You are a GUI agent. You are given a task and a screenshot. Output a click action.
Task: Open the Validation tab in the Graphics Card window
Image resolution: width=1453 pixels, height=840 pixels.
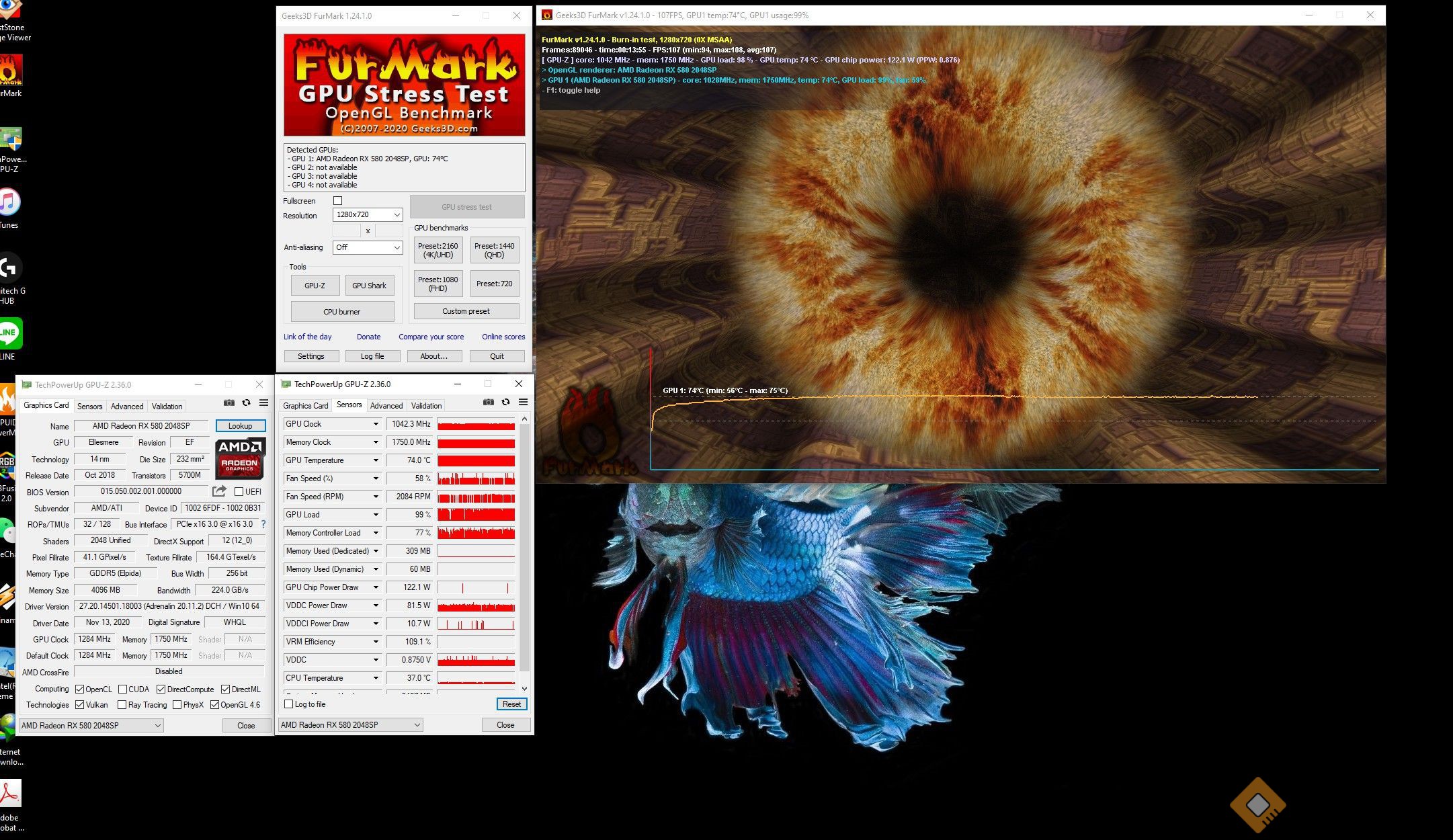pos(167,407)
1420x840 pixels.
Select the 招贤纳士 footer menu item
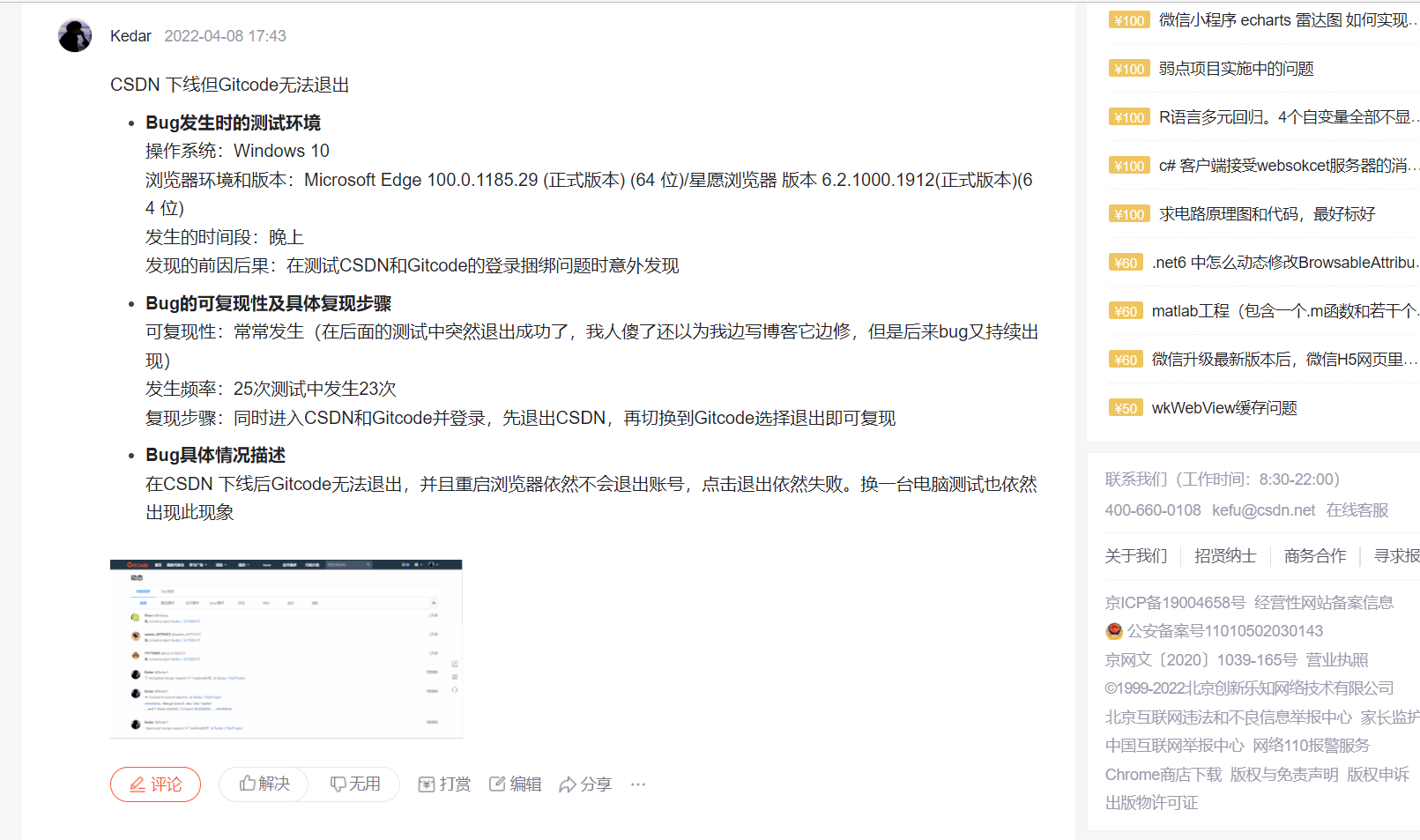point(1224,555)
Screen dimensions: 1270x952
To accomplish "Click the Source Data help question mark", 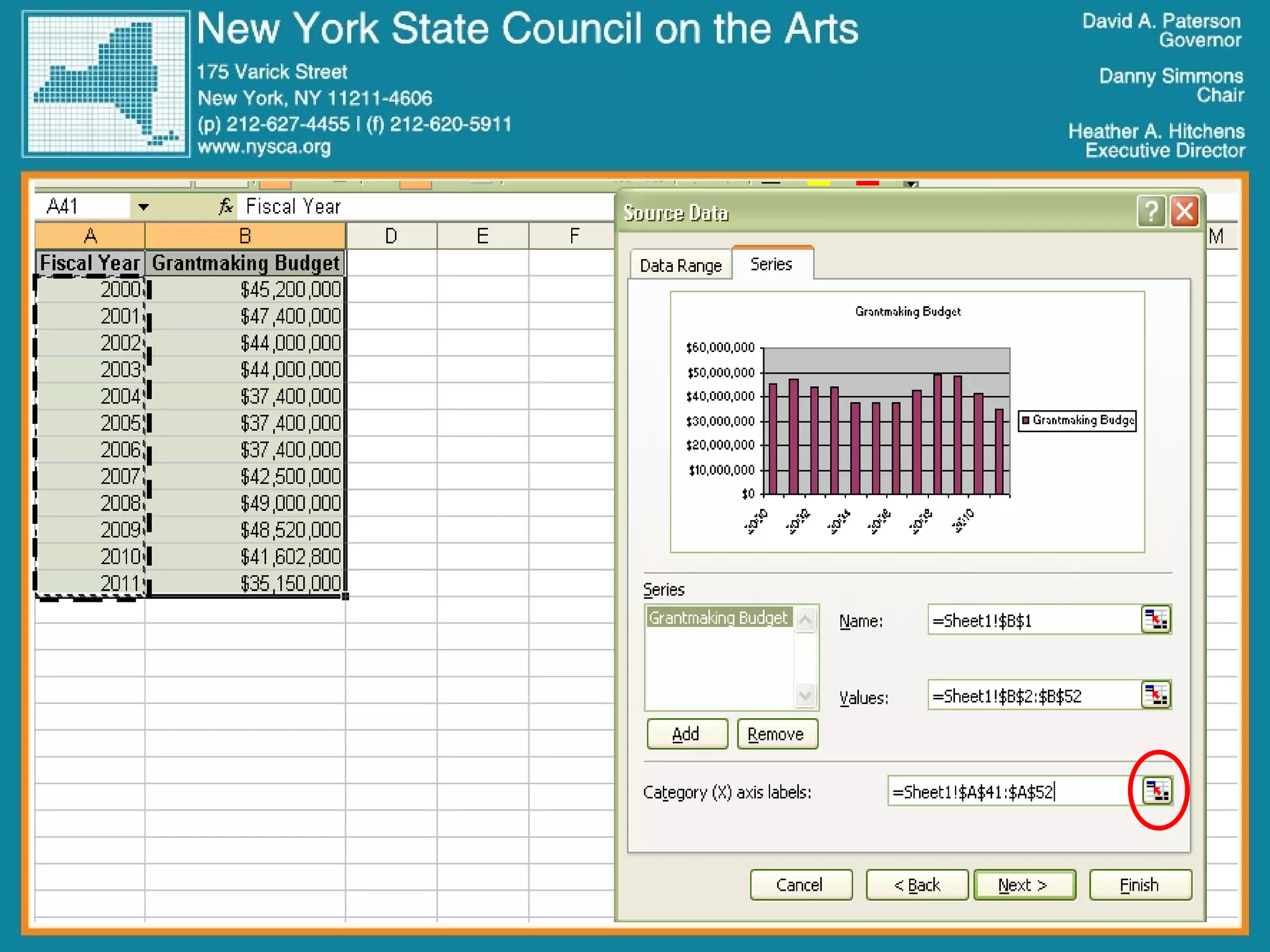I will [x=1151, y=212].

◇ ◇ ◇ ◇ ◇

_TASK ITEM_: What you give back should be exactly the lines from the top of the data above down to and including the line with "Screen dimensions: 1270x952", minus any pictures.

_EXPECTED ANSWER_:
You are a GUI agent. You are given a task and a screenshot. Output a click action.
Task: Open the Validation tab in the Graphics Card window
Image resolution: width=1453 pixels, height=840 pixels.
pos(167,407)
1420x840 pixels.
Select the 招贤纳士 footer menu item
point(1224,555)
Screen dimensions: 1270x952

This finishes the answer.